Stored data

+++

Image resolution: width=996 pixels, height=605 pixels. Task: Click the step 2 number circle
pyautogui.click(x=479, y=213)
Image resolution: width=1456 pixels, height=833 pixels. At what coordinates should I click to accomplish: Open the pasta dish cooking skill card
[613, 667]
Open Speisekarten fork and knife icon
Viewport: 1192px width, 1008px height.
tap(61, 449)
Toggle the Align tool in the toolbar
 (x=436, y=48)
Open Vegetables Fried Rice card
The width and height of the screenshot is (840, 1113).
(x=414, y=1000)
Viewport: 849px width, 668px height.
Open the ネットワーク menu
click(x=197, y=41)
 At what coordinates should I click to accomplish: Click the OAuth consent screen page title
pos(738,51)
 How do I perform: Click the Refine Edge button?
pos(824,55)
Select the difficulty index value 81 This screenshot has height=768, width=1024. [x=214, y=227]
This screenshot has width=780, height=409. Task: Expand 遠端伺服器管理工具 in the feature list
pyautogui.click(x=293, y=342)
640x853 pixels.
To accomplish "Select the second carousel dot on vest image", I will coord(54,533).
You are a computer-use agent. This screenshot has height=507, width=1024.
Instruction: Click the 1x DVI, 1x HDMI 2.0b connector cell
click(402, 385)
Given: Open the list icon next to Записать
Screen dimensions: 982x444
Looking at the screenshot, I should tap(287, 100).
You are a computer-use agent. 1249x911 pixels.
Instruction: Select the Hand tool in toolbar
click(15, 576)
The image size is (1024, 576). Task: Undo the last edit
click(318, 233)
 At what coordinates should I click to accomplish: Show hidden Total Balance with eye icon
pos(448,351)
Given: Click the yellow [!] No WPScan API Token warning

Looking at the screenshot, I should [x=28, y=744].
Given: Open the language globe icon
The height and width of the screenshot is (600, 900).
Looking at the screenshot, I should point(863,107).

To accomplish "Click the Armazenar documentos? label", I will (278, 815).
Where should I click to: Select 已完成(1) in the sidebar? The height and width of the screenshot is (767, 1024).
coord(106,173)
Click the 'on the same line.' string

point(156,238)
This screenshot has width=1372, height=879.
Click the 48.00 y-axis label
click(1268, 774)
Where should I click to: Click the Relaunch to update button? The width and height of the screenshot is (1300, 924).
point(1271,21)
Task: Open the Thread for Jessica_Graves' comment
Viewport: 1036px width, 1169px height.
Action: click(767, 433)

+++

### TASK DETAILS
Pull every line containing "agent" from the entries above and copy it.

### EXERCISE RESULT
You are a computer-use agent. This screenshot has height=507, width=1024.
You are a computer-use agent. 1249x911 pixels.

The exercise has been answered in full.